Clinical Study Associate

Location
Redwood City, CA, United States
Posted
Oct 21, 2020
Ref
1771757328
Hotbed
Biotech Bay
Required Education
Associate Degree
Position Type
Full time
Clinical Study Associate

We are looking for a Clinical Study Associate to provide support to our growing clinical program. This individual provides support to clinical projects under direction of Clinical Project Managers and/or other designated clinical team members. This position reports to the Vice President of Clinical Operations, and the individual may work from anywhere in the United States.

Responsibilities

  • Assists Clinical Project Manager and Sr. Clinical Study Associate with successful study start up, maintenance, and study closure activities.
  • Contacts clinical study sites by e-mail and/or phone to obtain information regarding the status of the study (includes enrollment metrics, drug inventory, etc.).
  • Track IRB Submission and Approval status for sites.
  • Track Informed Consent Form Approval.
  • Updates and maintains tracking systems and tools with status of documents, key dates, etc.
  • Assist with clinical data mining, review, and reconciliation as needed
  • When needed, assists with Clinical Site Study Binder creation, assembly, and shipments if the individual lives less than one-hour travel time of the Redwood City, CA office.
  • Equipment shipping and tracking to clinical sites.
  • Participate in monthly on-site meetings with clinical team at Headquarters in Redwood City, CA, as needed after safety concerns with travel and COVID-19 subside.
  • Work with other clinical team members as needed on various tasks


Qualifications & Expertise
  • Work independently or with small teams in a fast-paced, non-traditional work environment in a start-up, clinical stage biotechnology company
  • Excellent written and oral communication skills
  • Strong general administration skills and experience
  • Proficient in the use of the Microsoft Office suite of products, including Word, Excel, PowerPoint and Outlook and the Internet
  • Excellent interpersonal skills and the ability to work well and flexibly in small teams and with a wide range of varying stakeholders
  • Ability to be flexible and adaptable in the face of changing organizational priorities and ambiguous environments
  • Strong focus on quality of work
  • Excellent attention to detail
  • Minimum of one (1) year of experience in the pharmaceutical/biotechnology industry or other related relevant experience (e.g. study coordinator); BA/BS or equivalent experience preferred


The salary is competitive and commensurate with experience and qualifications.

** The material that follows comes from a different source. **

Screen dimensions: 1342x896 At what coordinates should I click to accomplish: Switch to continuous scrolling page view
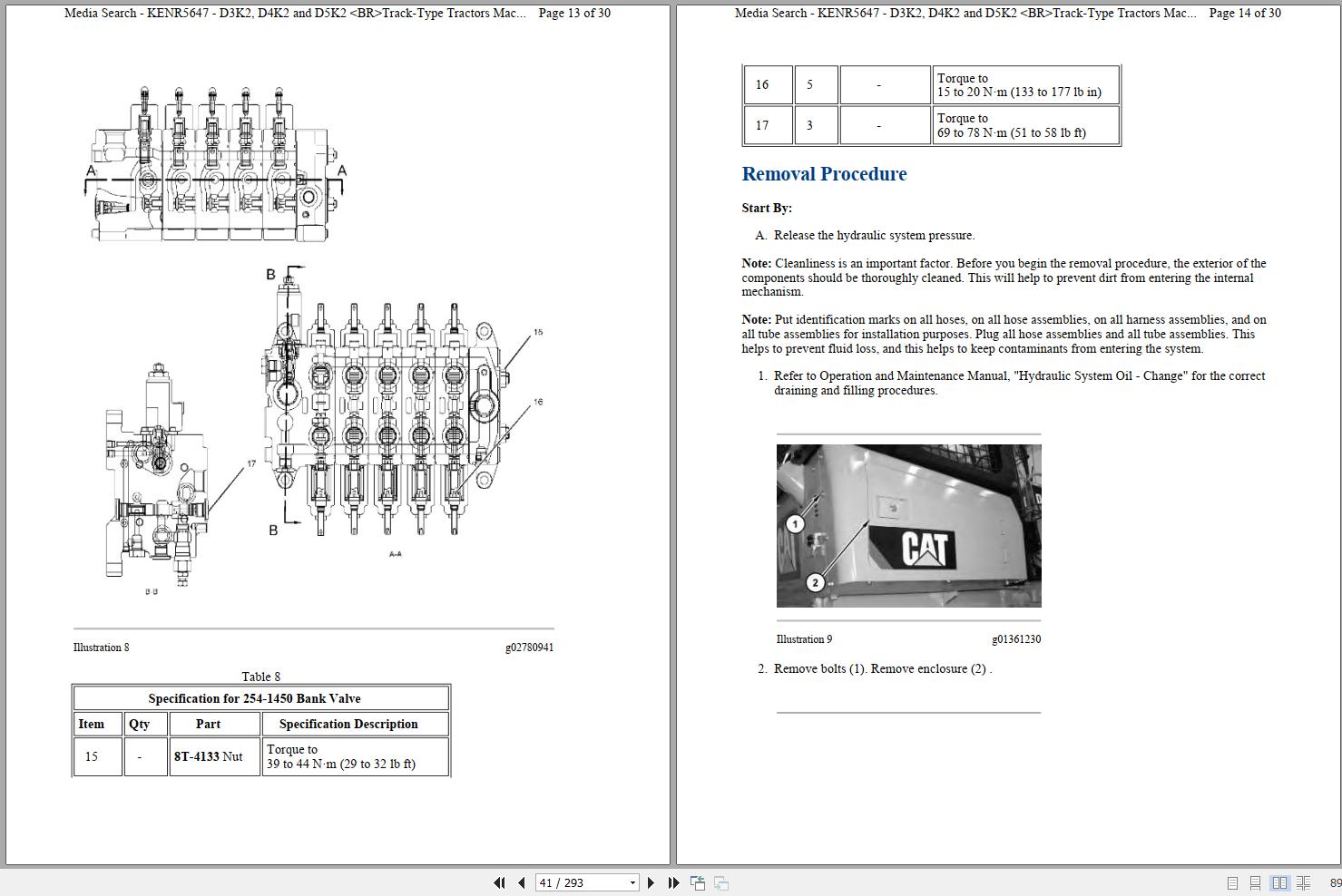[x=1256, y=882]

Allakos is an equal opportunity employer. Allakos will consider all qualified applicants for employment without discrimination on grounds of disability, sex or sexual orientation, pregnancy or maternity leave status, race or national or ethnic origin, age, religion or belief, gender identity or re-assignment, marital or civil partnership status, protected veteran status (if applicable) or any other characteristic protected by law.